◆ THE TASK:
Write out the rows from the line holding "1280x799 pixels. Task: Select Вся рыба filter" through the end of the rows, both ends included, and leave the pictures out.

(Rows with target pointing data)
-=-=-=-=-

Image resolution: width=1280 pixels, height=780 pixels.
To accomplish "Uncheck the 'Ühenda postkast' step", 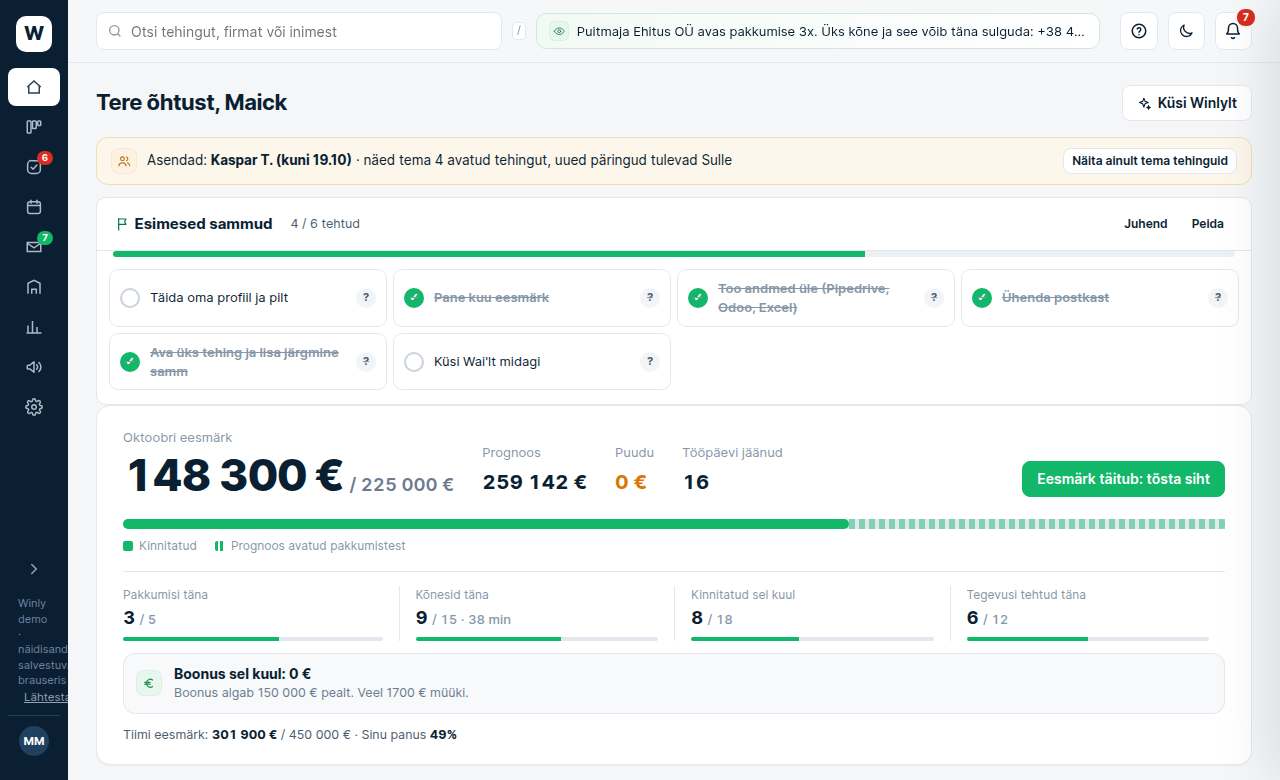I will pyautogui.click(x=982, y=298).
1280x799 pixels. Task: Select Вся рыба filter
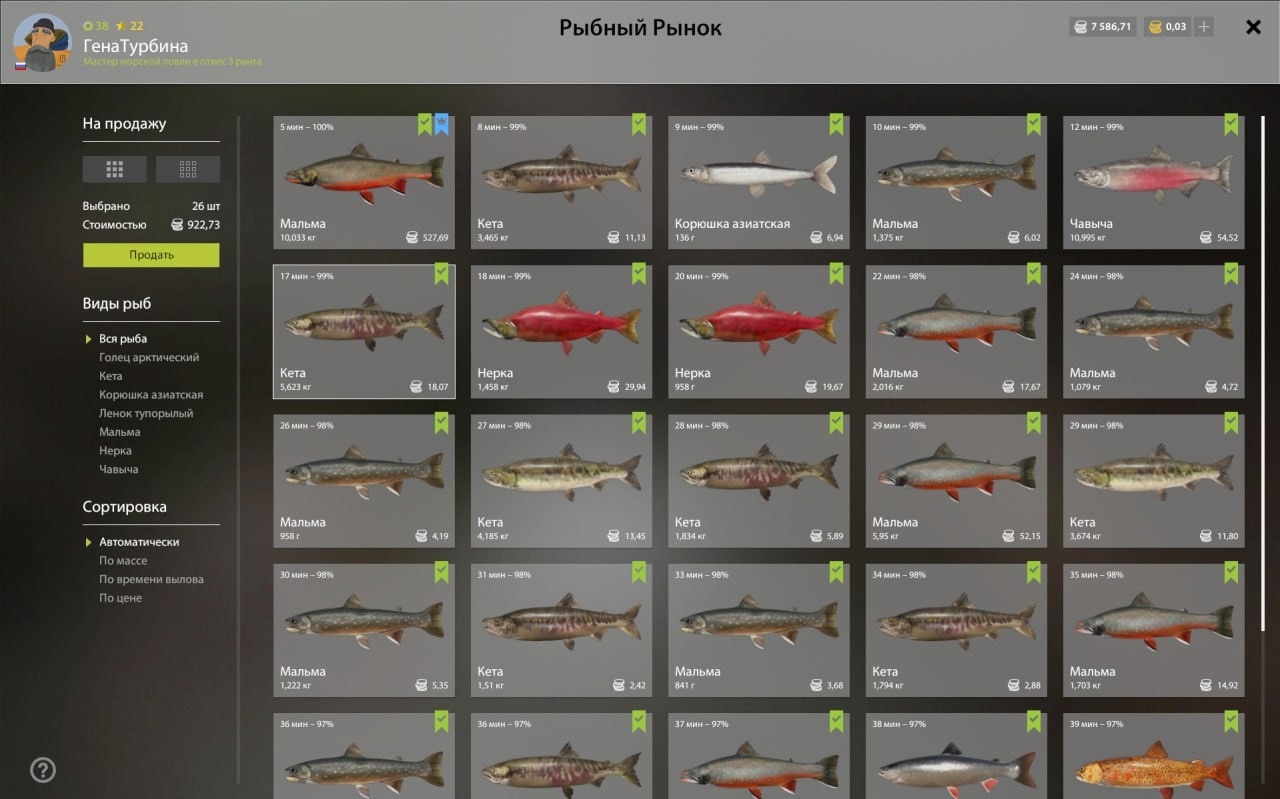(123, 339)
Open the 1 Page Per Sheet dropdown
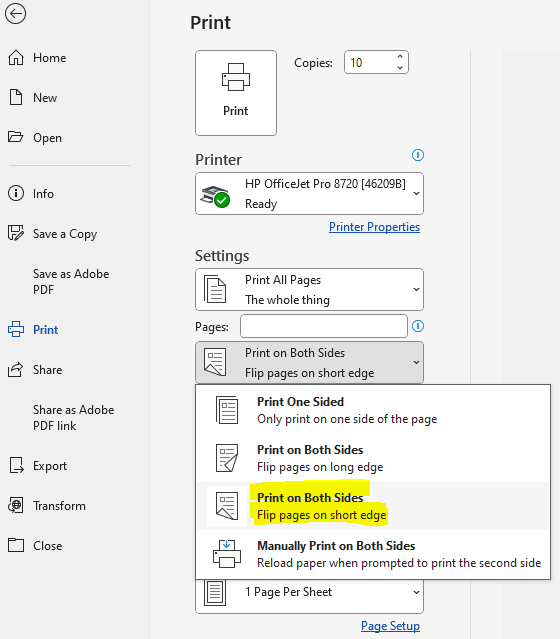This screenshot has height=639, width=560. [309, 596]
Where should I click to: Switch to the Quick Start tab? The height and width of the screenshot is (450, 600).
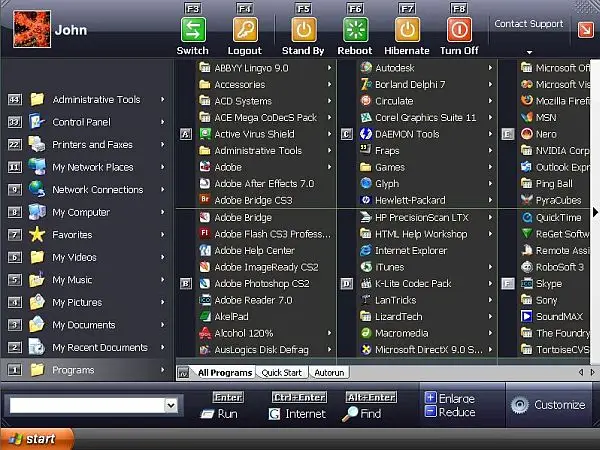[282, 372]
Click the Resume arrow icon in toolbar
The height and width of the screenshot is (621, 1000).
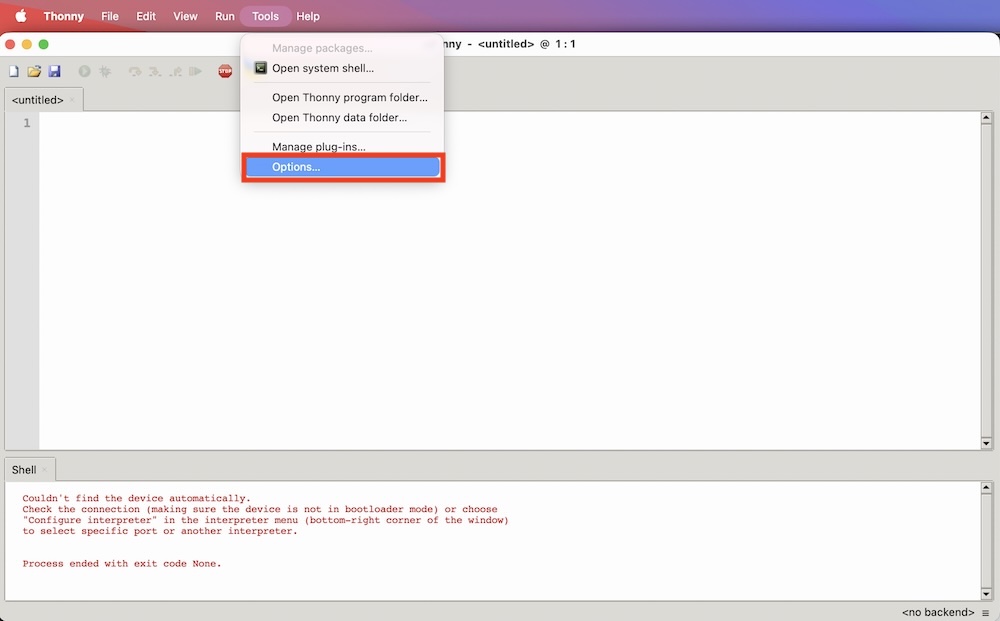[x=196, y=72]
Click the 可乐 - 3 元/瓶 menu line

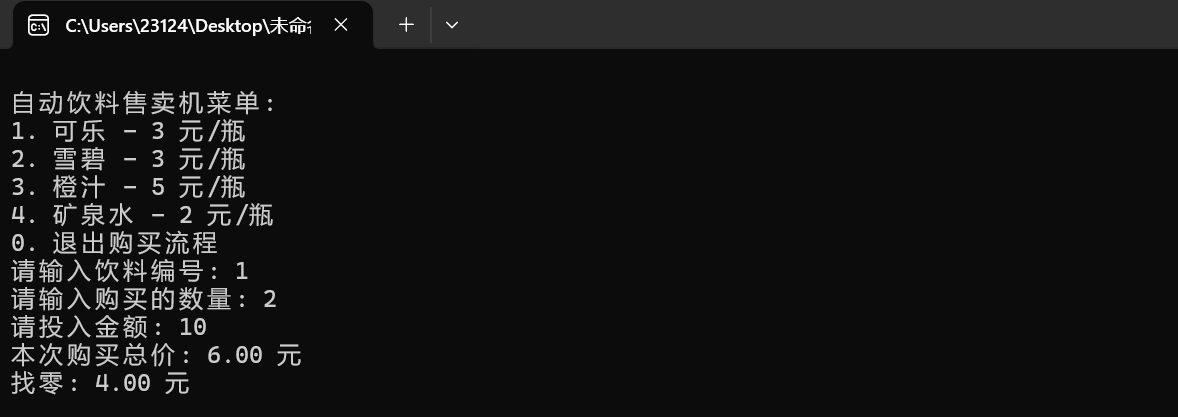tap(128, 131)
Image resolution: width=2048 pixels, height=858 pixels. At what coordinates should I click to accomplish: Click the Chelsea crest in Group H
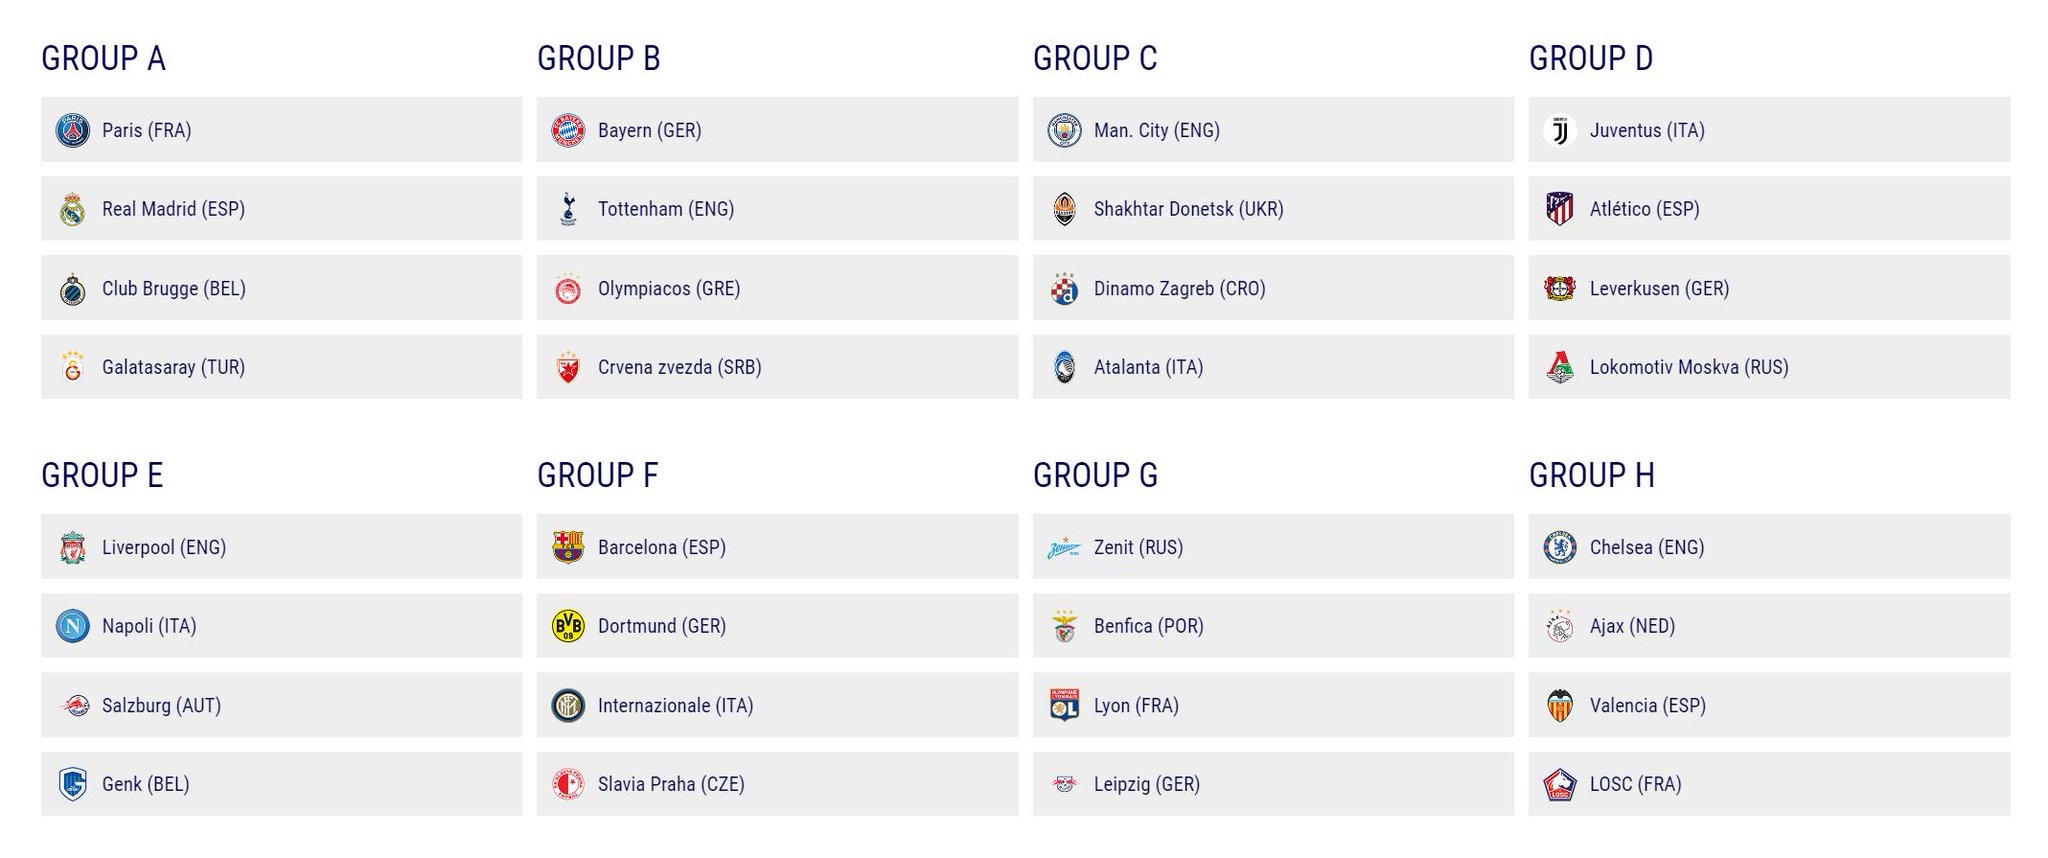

-=-=-=-=-

◆ SOLUTION TO THE PROBLEM:
1280x799 pixels. Task: Select Вся рыба filter
(123, 339)
Open the 1 Page Per Sheet dropdown
This screenshot has height=639, width=560. [309, 596]
Where should I click to: Switch to the Quick Start tab? The height and width of the screenshot is (450, 600).
[282, 372]
Click the Resume arrow icon in toolbar
The height and width of the screenshot is (621, 1000).
[x=196, y=72]
Click the 可乐 - 3 元/瓶 menu line

tap(128, 131)
Image resolution: width=2048 pixels, height=858 pixels. At what coordinates should I click to accomplish: Click the Chelsea crest in Group H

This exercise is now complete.